[Stored data]
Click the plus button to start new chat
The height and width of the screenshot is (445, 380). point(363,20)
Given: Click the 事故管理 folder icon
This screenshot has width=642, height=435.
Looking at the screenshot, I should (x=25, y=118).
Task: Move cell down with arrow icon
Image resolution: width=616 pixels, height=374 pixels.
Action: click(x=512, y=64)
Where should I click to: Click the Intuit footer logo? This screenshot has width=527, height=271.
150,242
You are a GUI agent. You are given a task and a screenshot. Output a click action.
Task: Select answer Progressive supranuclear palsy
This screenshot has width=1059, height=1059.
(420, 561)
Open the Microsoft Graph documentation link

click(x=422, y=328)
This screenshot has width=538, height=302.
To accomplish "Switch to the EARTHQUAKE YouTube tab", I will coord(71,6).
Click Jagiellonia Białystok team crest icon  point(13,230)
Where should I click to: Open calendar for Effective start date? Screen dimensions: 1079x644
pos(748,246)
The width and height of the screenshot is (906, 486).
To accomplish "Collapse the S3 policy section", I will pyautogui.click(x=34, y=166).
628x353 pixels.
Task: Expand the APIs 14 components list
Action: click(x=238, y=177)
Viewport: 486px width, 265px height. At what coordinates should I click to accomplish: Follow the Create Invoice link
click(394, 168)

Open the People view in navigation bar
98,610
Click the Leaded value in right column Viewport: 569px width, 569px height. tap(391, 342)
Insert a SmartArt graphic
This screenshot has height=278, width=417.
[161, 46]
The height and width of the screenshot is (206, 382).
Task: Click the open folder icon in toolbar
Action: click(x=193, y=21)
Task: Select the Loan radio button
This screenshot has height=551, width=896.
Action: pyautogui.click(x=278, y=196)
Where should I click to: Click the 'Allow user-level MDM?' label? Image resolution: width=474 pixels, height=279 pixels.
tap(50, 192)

▶ [TASK TO CARRY OUT] Reproduce the records in full, exactly as written.

▶ [SOLUTION FOR THIS PROBLEM]
Click the plus button to start new chat
The height and width of the screenshot is (445, 380). point(363,20)
Given: Click the 事故管理 folder icon
This screenshot has width=642, height=435.
Looking at the screenshot, I should (x=25, y=118).
Task: Move cell down with arrow icon
Image resolution: width=616 pixels, height=374 pixels.
Action: click(x=512, y=64)
Where should I click to: Click the Intuit footer logo? This screenshot has width=527, height=271.
150,242
You are a GUI agent. You are given a task and a screenshot. Output a click action.
Task: Select answer Progressive supranuclear palsy
This screenshot has width=1059, height=1059.
(420, 561)
Open the Microsoft Graph documentation link

click(x=422, y=328)
This screenshot has width=538, height=302.
To accomplish "Switch to the EARTHQUAKE YouTube tab", I will coord(71,6).
Click Jagiellonia Białystok team crest icon  point(13,230)
Where should I click to: Open calendar for Effective start date? Screen dimensions: 1079x644
pos(748,246)
The width and height of the screenshot is (906, 486).
To accomplish "Collapse the S3 policy section", I will pyautogui.click(x=34, y=166).
628x353 pixels.
Task: Expand the APIs 14 components list
Action: click(x=238, y=177)
Viewport: 486px width, 265px height. At what coordinates should I click to accomplish: Follow the Create Invoice link
click(394, 168)

Open the People view in navigation bar
98,610
Click the Leaded value in right column Viewport: 569px width, 569px height. tap(391, 342)
Insert a SmartArt graphic
This screenshot has height=278, width=417.
[161, 46]
The height and width of the screenshot is (206, 382).
Task: Click the open folder icon in toolbar
Action: click(x=193, y=21)
Task: Select the Loan radio button
This screenshot has height=551, width=896.
Action: pyautogui.click(x=278, y=196)
Where should I click to: Click the 'Allow user-level MDM?' label? Image resolution: width=474 pixels, height=279 pixels.
tap(50, 192)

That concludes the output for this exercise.